> _TEXT PROVIDED_
━━━━━━

PostgreSQL Write-Ahead Log
Every change to a PostgreSQL database — every INSERT, UPDATE, DELETE, every page split,
every catalog change — is first written to the Write-Ahead Log before the corresponding
data page is modified. The WAL is the source of truth for crash recovery, the substrate
for streaming replication, the source of physical backups via pg_basebackup,
and the substrate for logical decoding (CDC). It lives as a stream of 16 MB files in
pg_wal/, organized by 64-bit Log Sequence Numbers (LSNs). This page traces
the WAL from a single backend's XLogInsert through the wal_writer, the
checkpointer, archiving, streaming to replicas, and logical decoding for change data
capture.
WAL Pipeline
Key Numbers
Why a WAL
WAL Records and the LSN
Every change is a record; every record has a position.

━━━━━━

> _INFORMATION SHOWN_
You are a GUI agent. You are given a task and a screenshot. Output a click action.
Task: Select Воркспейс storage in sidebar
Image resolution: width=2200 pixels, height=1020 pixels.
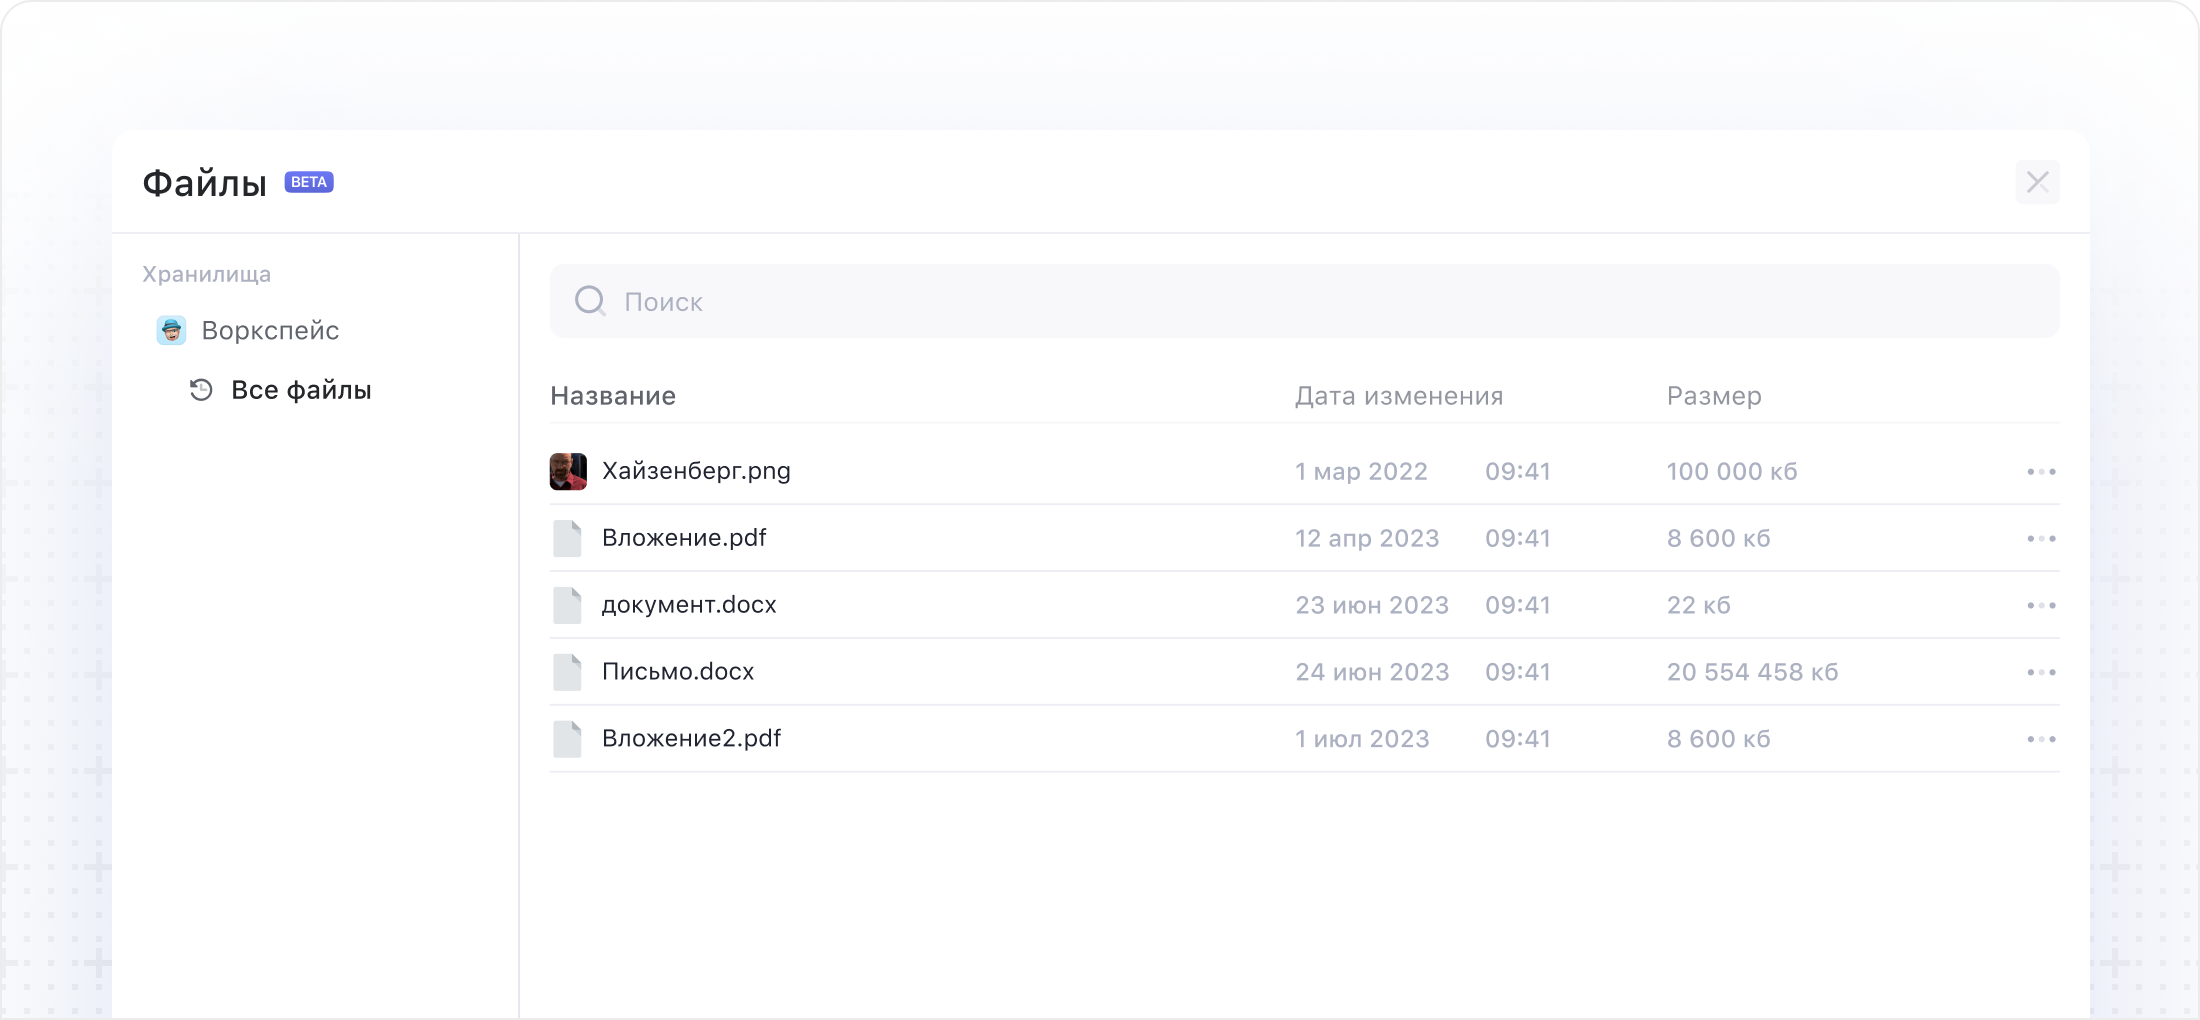pos(270,330)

━━━━━━

> _OBJECTIVE_
Carry on the text about the PostgreSQL Write-Ahead Log, starting after its last sentence, "Every change is a record; every record has a position."

> _RESULT FOR THIS EXERCISE_
A WAL record is a self-contained unit describing one logical change. The header includes:
XLogRecord (24 bytes): uint32 xl_tot_len - total record length TransactionId xl_xid - transaction this record belongs to XLogRecPtr xl_prev - LSN of the previous record (chain) uint8 xl_info - flags (commit, abort, info bits) RmgrId xl_rmid - resource manager (heap, btree, hash, …) pg_crc32c xl_crc - CRC of the record
Each resource manager defines its own record types. Heap manages: HEAP_INSERT, HEAP_UPDATE, HEAP_DELETE, HEAP_LOCK. Btree: BTREE_INSERT_LEAF, BTREE_SPLIT, BTREE_DELETE. Transaction commit/abort: XLOG_XACT_COMMIT, XLOG_XACT_ABORT. Each carries type-specific data needed to redo the change during replay.
LSN (Log Sequence Number) is a 64-bit byte offset into the conceptual infinite WAL stream.
Format: XX/YYYYYYYY, e.g. 0/3000148. LSNs are globally
monotonic — every record gets a strictly greater LSN. PostgreSQL exposes the current LSN
via pg_current_wal_lsn().
WAL Levels: minimal, replica, logical
How much information goes into the log.
wal_level controls verbosity:
minimal — only enough for crash recovery on this server.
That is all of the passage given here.